A “destra” mídia televisiva no Brasil prefere oferecer maior espaço à fatídica e insossa reunião de Davos para incutir na massa o devaneio de que é possível dar continuidade a um modelo econômico culpado por vitimar dois terços da população mundial. Henrique Dussell havia dito na última edição do FSM, que estamos assistindo ao último estertor de um sistema fundado em bases mancas. É verdade. Certamente Dussell estava se referindo ao pressuposto arrogante que alimenta as ações do mercado mundial globalizado neoliberal, de que vivemos num planeta de recursos ilimitados.

Não obstante, a tevê trata a reunião de Davos com a expectativa de que é possível rearranjar o falido mercado neoliberal. Realça a falta da pompa de anos anteriores, sobretudo a ausência de grandes celebridades da cultura atual, mas não se aprofunda criticamente numa reflexão sobre os porquês disso. Menciona descarada e sarcasticamente a voracidade consumista dos chineses ali presentes, e se contenta em resenhar os fatos como quem não vê nada grave diante de si, mas somente uma enxaqueca que será curada com a engenhosidade dos sacerdotes do capital.

Sobretudo a Rede Globo.

Por outro lado, o evento em Belém permanece propositalmente negado aos milhões de telespectadores brasileiros. Os diminutos flashes da tevê sequer chegam a divulgar a divisa do FSM: Outro mundo é possível.

Sim! O que o FSM vem alardeando há oito anos nada mais é que o princípio evangélico de que não se remenda pedaço de pano novo em colcha velha, e nem se põe vinho novo em vasos velhos. Se as Igrejas Cristãs teimam em não compreender que princípios evangélicos como esses não devem ficar estritamente reféns da interpretação tipicamente religiosa, os Movimentos Sociais e as articulações da esquerda mundial tomam a voz e falam em seu lugar. Se as Igrejas Cristãs não conseguem enxergar que a grande idolatria que se pratica hoje é a dirigida ao deus-mercado, ao custo da despersonalização, da invisibilidade e da mutilação de dois terços da população mundial, esses movimentos tomam a dianteira e fazem-no em seu lugar.

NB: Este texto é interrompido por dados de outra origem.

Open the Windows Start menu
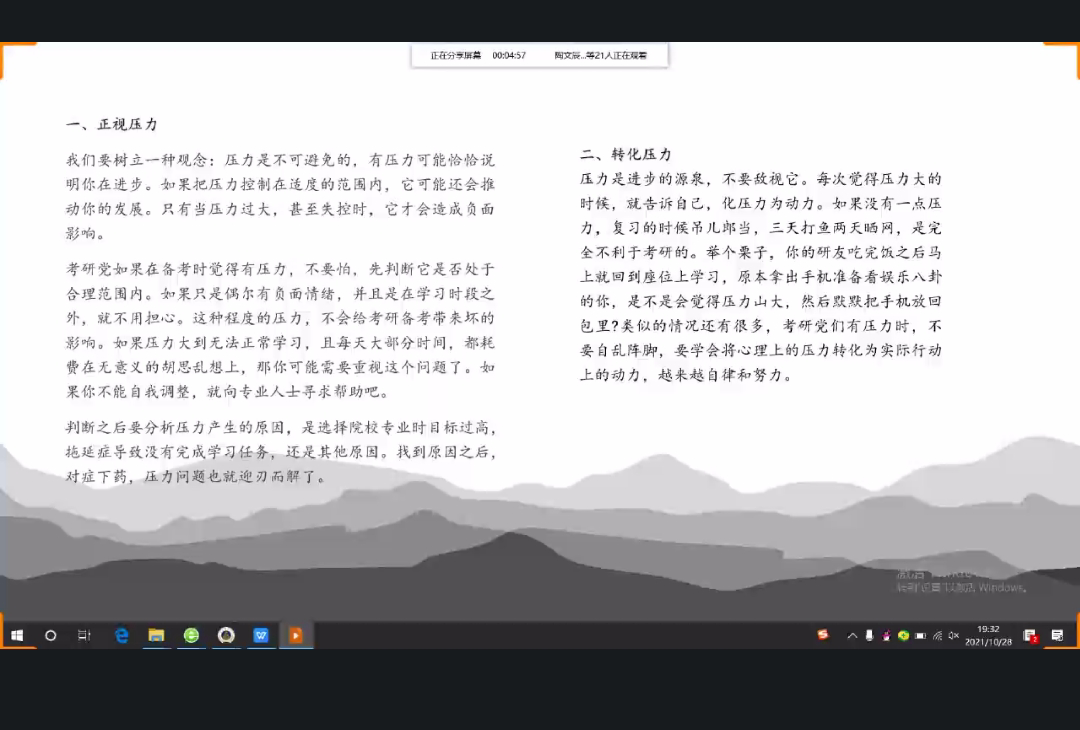 coord(17,635)
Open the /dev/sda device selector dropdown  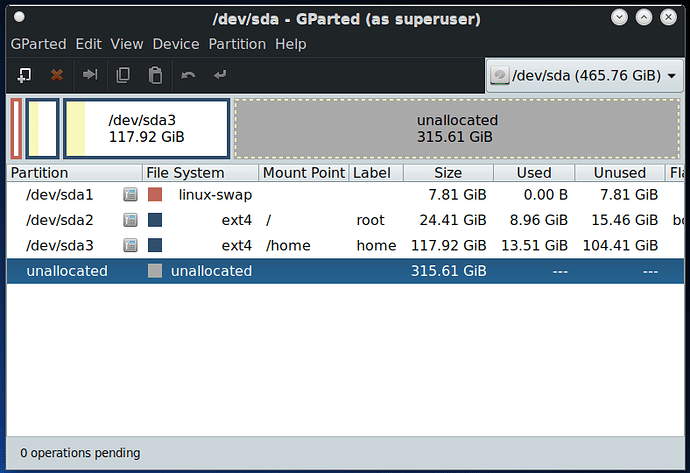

O FSM se constitui, dessa forma, num grito e numa articulação coletiva de quem não quer pôr remendo em pano velho. E aqui, a despeito da vexatória vista grossa que faz a mídia televisiva do Brasil, é preciso perceber que as razões para se ter esperança são muito maiores. Porque aí, outra vez em consonância com o evangelho, se crê que a esperança é um fermento que vai levedando a massa. Edgar Morin dizia que as grandes revoluções na história, em diversos domínios (político, cultural e também religioso), tiveram início na preleção pessoal de uma única pessoa. O FSM de Belém recebe cerca de oitenta mil pessoas. É um número pequeno. Mas deve ser pensado em termos de representatividade. É uma demonstração do que vem ocorrendo em variados cantos do mundo em termos de esperança utópica e de inconformidade com o presente estado de coisas.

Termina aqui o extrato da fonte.